▶ **To be done**
Update the lines that begin at the one containing "At what coordinates should I click to accomplish: Expand" and run to the end of the records by replacing "Rotation tool" with "Crop tool" and changing nothing else. Give back only those lines, without the pictures.

═══ Record extracts

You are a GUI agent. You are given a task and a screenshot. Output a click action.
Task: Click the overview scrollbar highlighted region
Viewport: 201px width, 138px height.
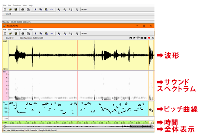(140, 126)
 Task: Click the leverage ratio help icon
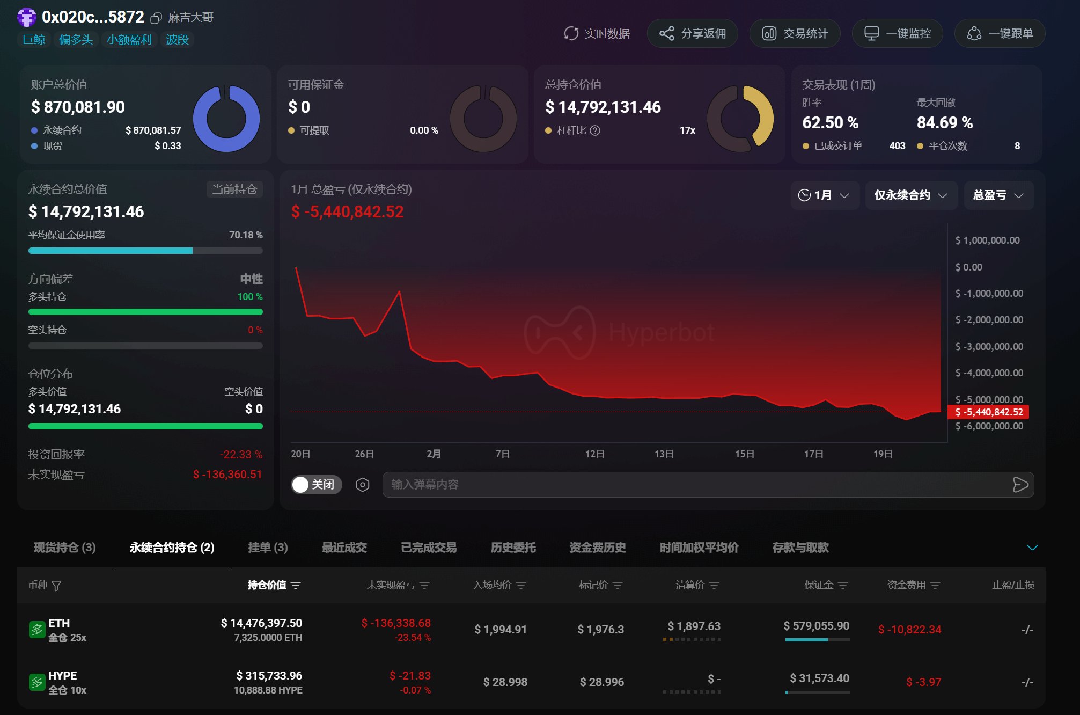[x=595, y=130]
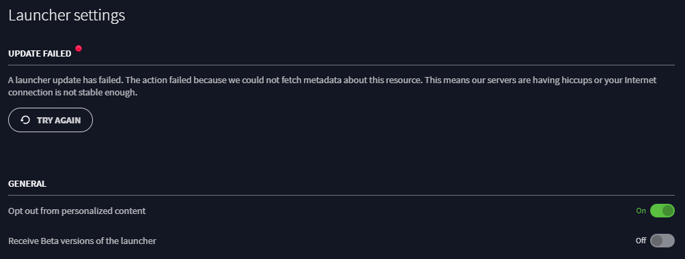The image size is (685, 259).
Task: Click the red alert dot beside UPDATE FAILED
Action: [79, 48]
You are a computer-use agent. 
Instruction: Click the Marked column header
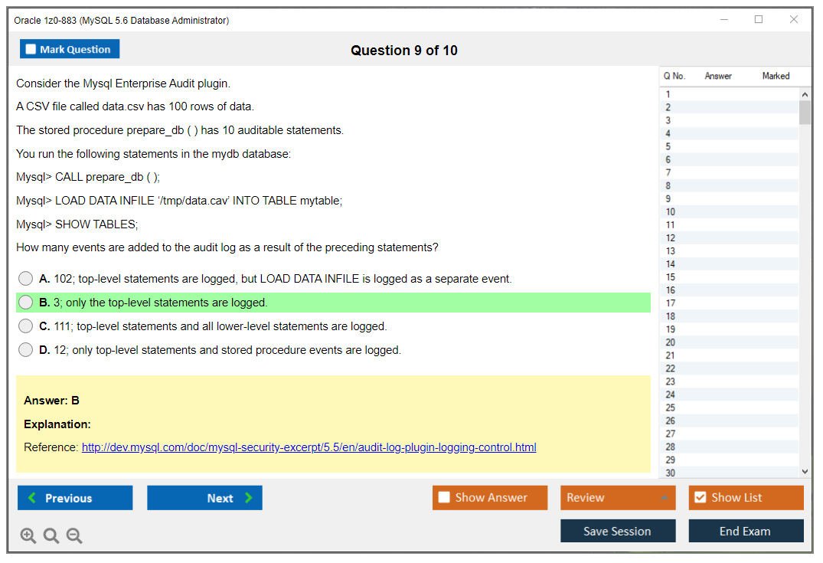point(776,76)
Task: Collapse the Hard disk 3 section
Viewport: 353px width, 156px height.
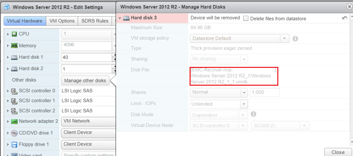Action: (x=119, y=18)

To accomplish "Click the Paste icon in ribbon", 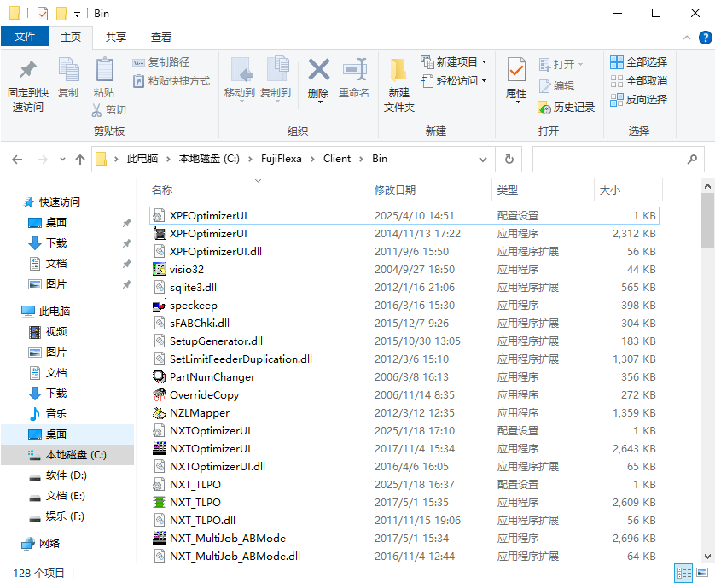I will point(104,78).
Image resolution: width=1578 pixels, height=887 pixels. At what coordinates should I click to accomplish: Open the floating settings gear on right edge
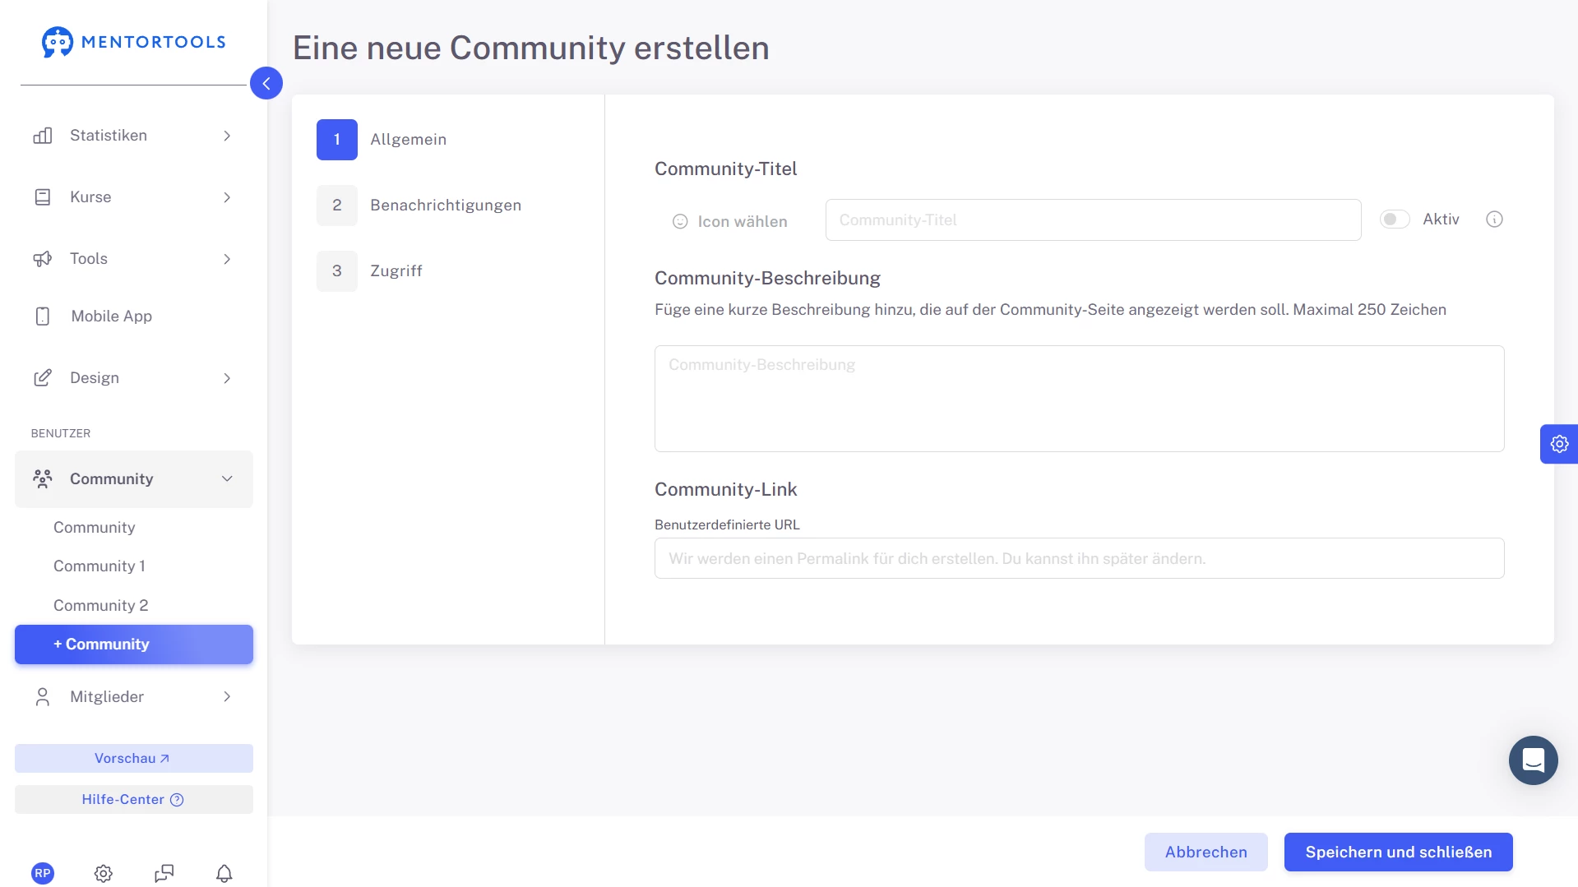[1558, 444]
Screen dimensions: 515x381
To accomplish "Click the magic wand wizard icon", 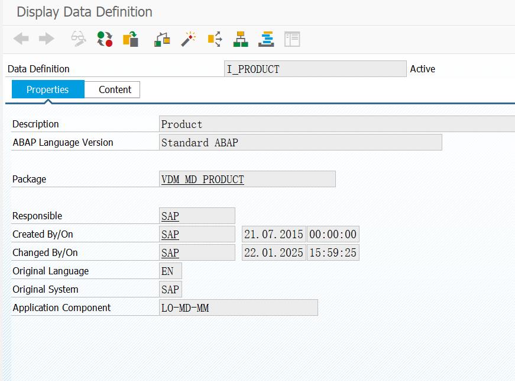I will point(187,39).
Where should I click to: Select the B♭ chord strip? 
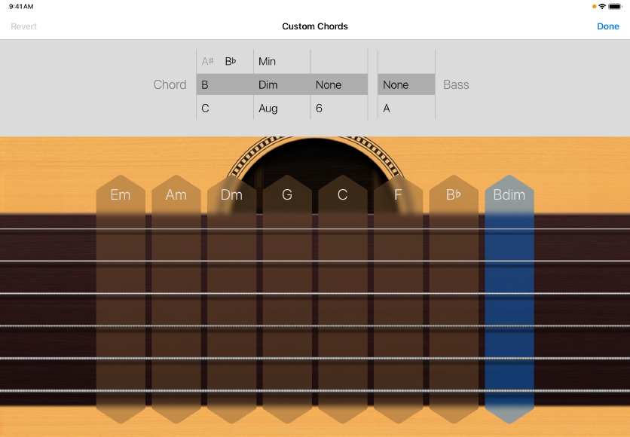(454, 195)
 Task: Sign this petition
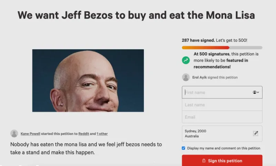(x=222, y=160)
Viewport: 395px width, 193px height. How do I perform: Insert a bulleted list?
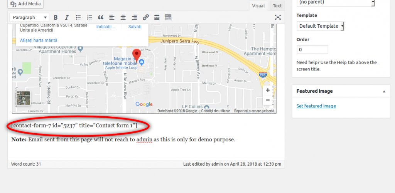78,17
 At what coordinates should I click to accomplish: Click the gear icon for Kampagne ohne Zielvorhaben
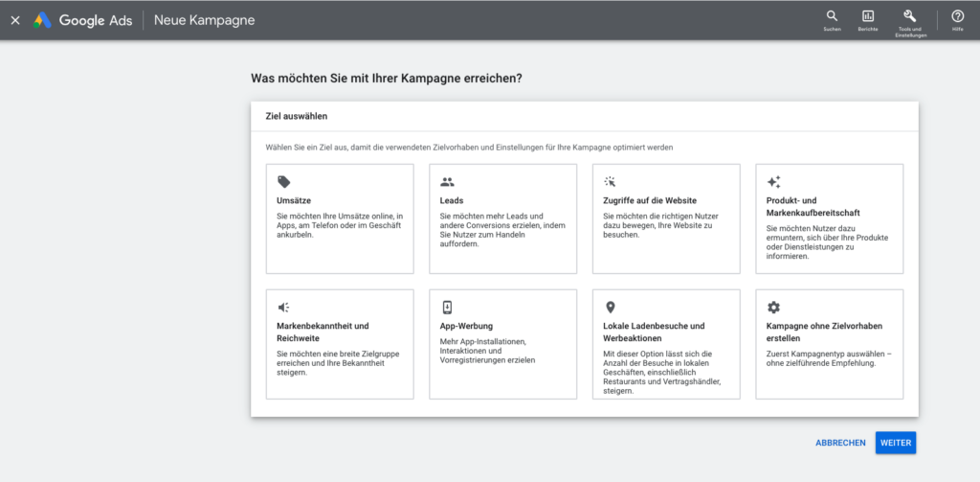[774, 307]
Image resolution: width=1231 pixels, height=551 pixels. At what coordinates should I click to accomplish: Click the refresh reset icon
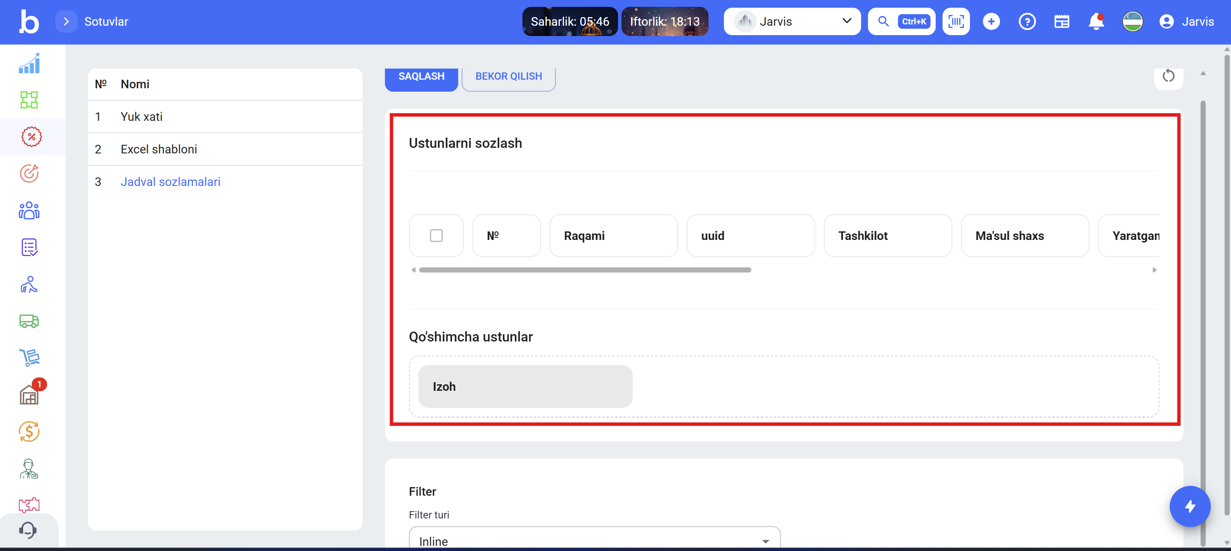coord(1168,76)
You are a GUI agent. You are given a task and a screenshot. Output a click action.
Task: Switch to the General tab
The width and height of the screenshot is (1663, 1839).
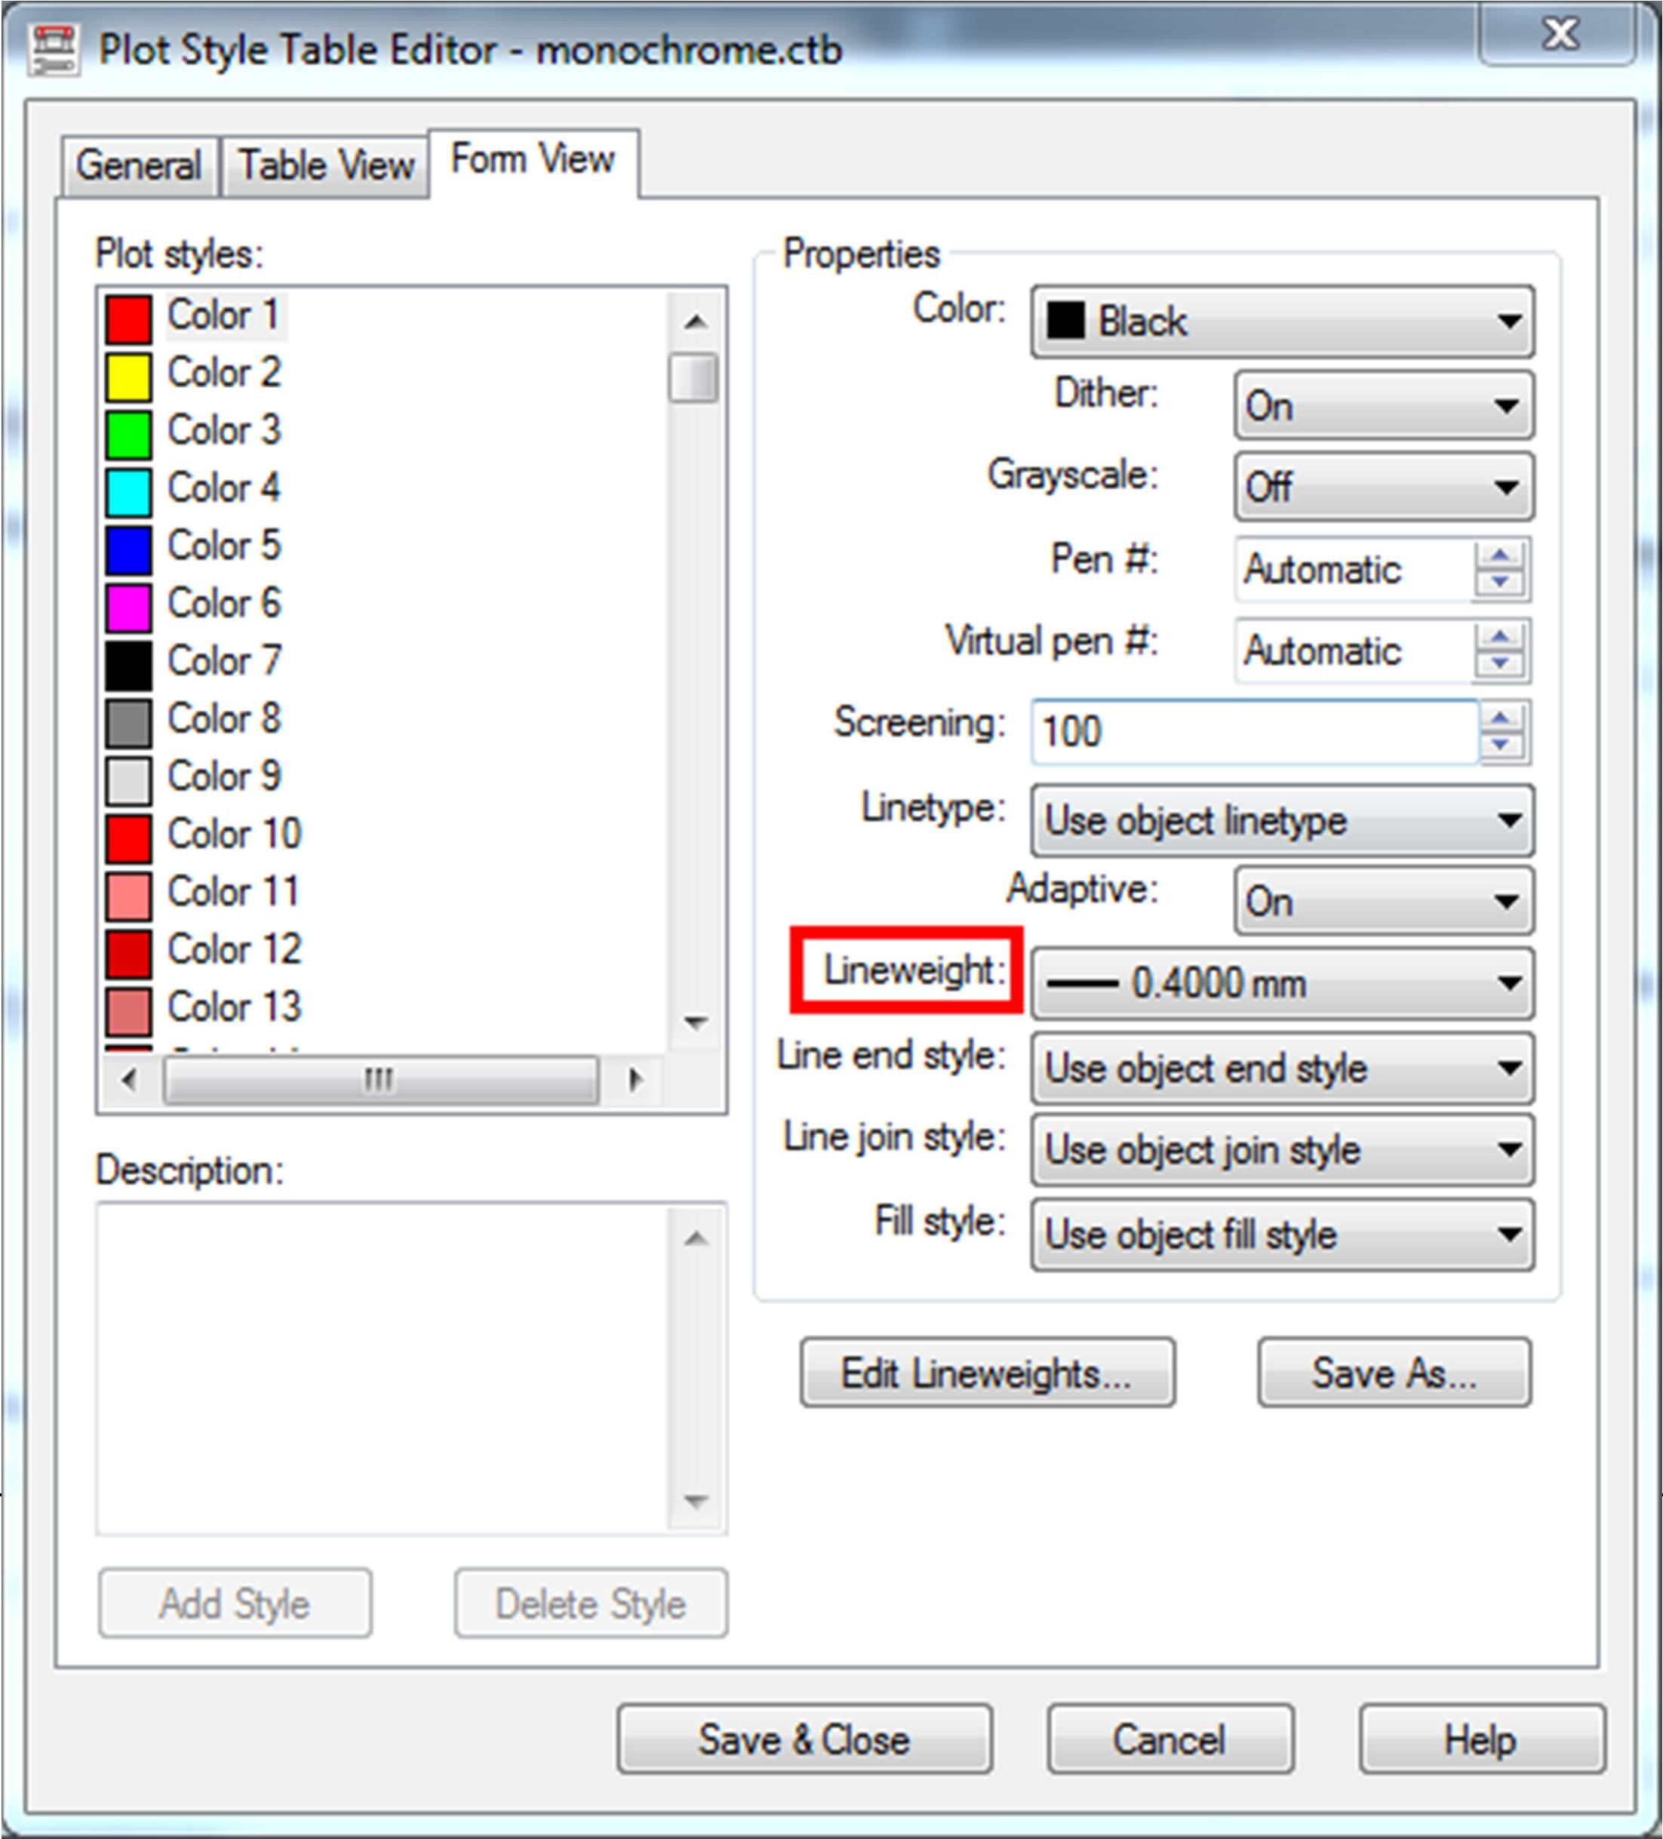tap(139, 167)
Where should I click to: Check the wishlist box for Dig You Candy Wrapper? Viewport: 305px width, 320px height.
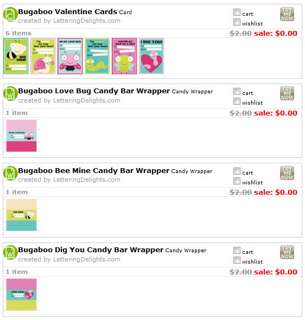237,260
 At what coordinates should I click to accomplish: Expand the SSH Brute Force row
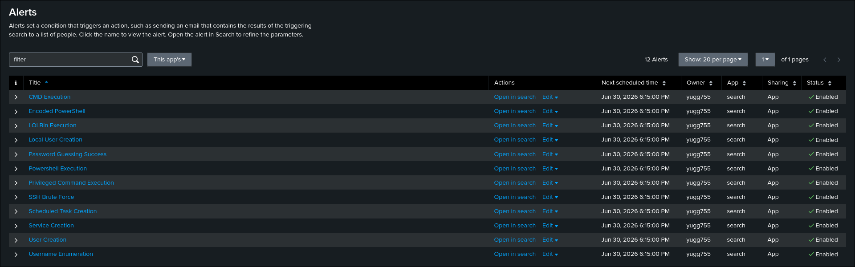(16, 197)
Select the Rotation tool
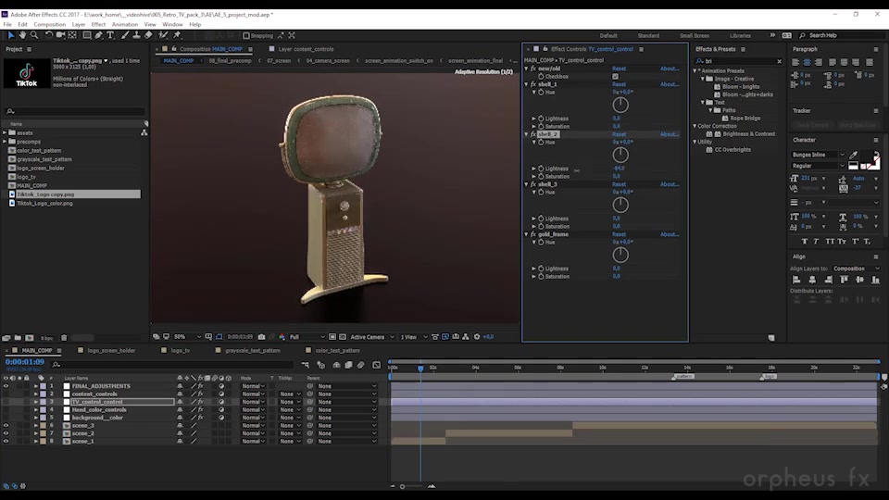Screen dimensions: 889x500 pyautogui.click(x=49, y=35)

══════

▶ **Result**
 At what coordinates should I click to accomplish: Expand the SSH Brute Force row
(16, 197)
Select the Crop tool
Screen dimensions: 889x500 pyautogui.click(x=49, y=35)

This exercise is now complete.